米証券取引委員会(SEC)は、パターン・デイ・トレーダー(PDT)規則を正式に撤廃しました。この規則は、5営業日以内に4回以上のデイトレードを行うトレーダーに対し、2万5000ドル以上の最低口座残高の維持を長年義務付けてきたものです。この決定は新たな個人投資家の取引ブームを呼び起こすとみられ、少額で活発な取引を行う層をターゲットとするロビンフッド(NASDAQ: HOOD)やインタラクティブ・ブローカーズ(NASDAQ: IBKR)といったプラットフォームに直接的な恩恵をもたらすことになります。
「これはまるで、18歳未満の子供にタバコを売るようなものです」と、ポッドキャスト『The Investing for Beginners』の共同ホストであるアンドリュー・セイザー氏は今回の決定について述べました。共同ホストのステファン・モリス氏は、この変更を「10歳児をカジノに連れて行くようなもの」と例え、以前のような資本のクッションがないまま証拠金取引で最大4倍の購買力を手にできる未経験の投資家にとって、状況は「恐ろしく悲惨な結末」になりかねないと警告しました。
規則の変更は、過去1ヶ月で株価が22%上昇したロビンフッドにとって大きな追い風です。同社の証拠金残高は2025年第4四半期に前年同期比で2倍以上の168億ドルに達し、1月には184億ドルを記録しました。同様に、同期間に15%上昇したインタラクティブ・ブローカーズも、顧客の平均証拠金ローン残高が1年前の643億6000万ドルから、2026年第1四半期には892億1000万ドルに急増しました。PDT規則の撤廃は、証拠金貸付と取引ベースの収益のさらなる成長を促すと期待されています。

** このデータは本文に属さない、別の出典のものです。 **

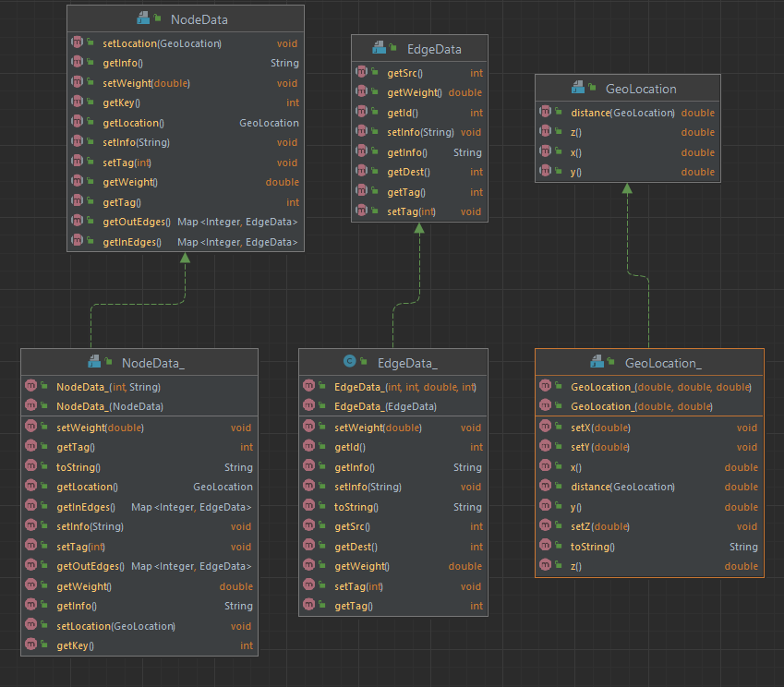784x687 pixels.
Task: Click the blue C class icon beside EdgeData_
Action: 351,361
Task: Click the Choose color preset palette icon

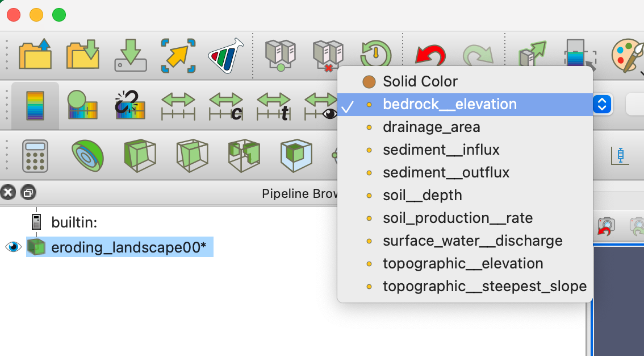Action: pyautogui.click(x=628, y=56)
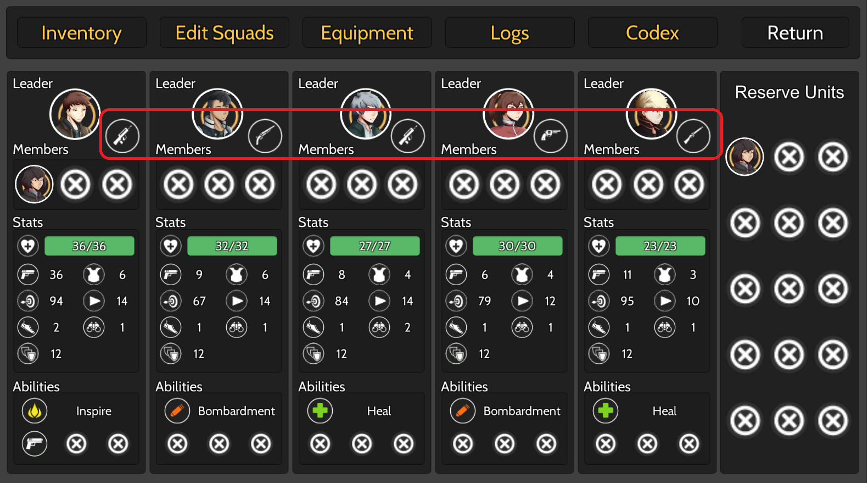868x483 pixels.
Task: Open the Edit Squads screen
Action: pyautogui.click(x=224, y=33)
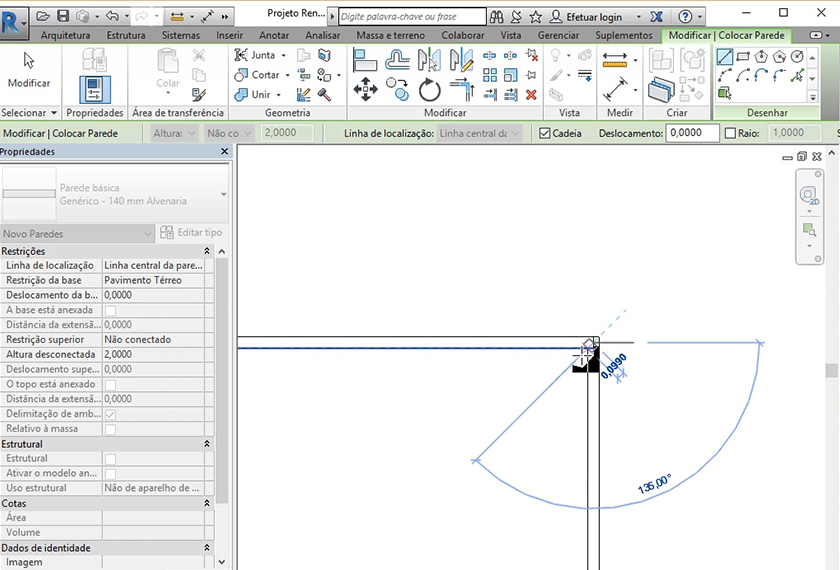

この動きはウォール街のアナリストからも熱狂的に迎えられています。みずほ証券のダン・ドレフ氏は、ロビンフッドの目標株価を105ドルから115ドルに引き上げ、「アウトパフォーム」の評価を維持しました。ドレフ氏が口座残高2万5000ドル未満のトレーダー160人を対象に行った独自調査では、80%以上が旧規則による制約を感じていたことが判明し、潜在的な需要が極めて大きいことを示唆しています。みずほ証券は、この変更により当該グループの取引活動が3%増加し、ロビンフッドの2027年の売上高に1〜2%上乗せされると試算しています。
レバレッジという諸刃の剣
PDT規則の撤廃は証券会社にとって恩恵である一方、個人トレーダーには重大なリスクをもたらします。あらゆる規模の口座で利用可能になった4倍のレバレッジは、利益だけでなく損失も増幅させます。4倍のレバレッジで購入した銘柄が10%下落した場合、トレーダーの実際の資産は40%失われます。1000ドルの口座を持つトレーダーの場合、4000ドルのレバレッジポジションが25%下落すれば、口座資金は完全に消失し、証券会社に対して1000ドルの負債を負うことになります。
これを受けて、投資家教育の強化を求める声が上がっています。以前の2万5000ドルの基準は、事実上の資本クッションとして機能し、少額口座が過度なレバレッジをかけるのを防いでいました。このガードレールがなくなった今、リスク管理の責任はトレーダー自身にあります。金融の専門家は、トレーダーに対し、自分の口座が「現金(キャッシュ)」か「証拠金(マージン)」のどちらに設定されているかを確認し、購買力に厳格な上限を設け、証券会社の証拠金契約書を熟読するよう助言しています。
「金融スーパーアプリ」への構造的シフト
ロビンフッドにとって、今回の規則変更は「金融スーパーアプリ」を構築するという戦略に完全に合致するものです。同社は収益源の多角化を進めており、2025年通期の収益は過去最高の44億7300万ドルに達し、「ロビンフッド・ゴールド」の加入者数は前年同期比58%増の420万人に達しました。PDT規則の撤廃は、同社の主要顧客層である若く活発なトレーダーにとっての大きな障壁を取り除くものであり、同社の長期的な強気シナリオを補強します。
しかし、ベータ値が2.5で、過去52週間の株価レンジが40.81ドルから153.86ドルであるロビンフッドの株価は、依然としてボラティリティが高い状態にあります。規制の追い風は明らかなプラス要因ですが、投資家は事業固有のリスクや広範な市場環境と天秤にかける必要があります。この画期的な規則変更の全容が明らかになるのは今後数ヶ月を要しますが、個人投資のあり方を塗り替えたことは疑いようのない事実です。
この記事は情報提供のみを目的としており、投資勧誘を目的としたものではありません。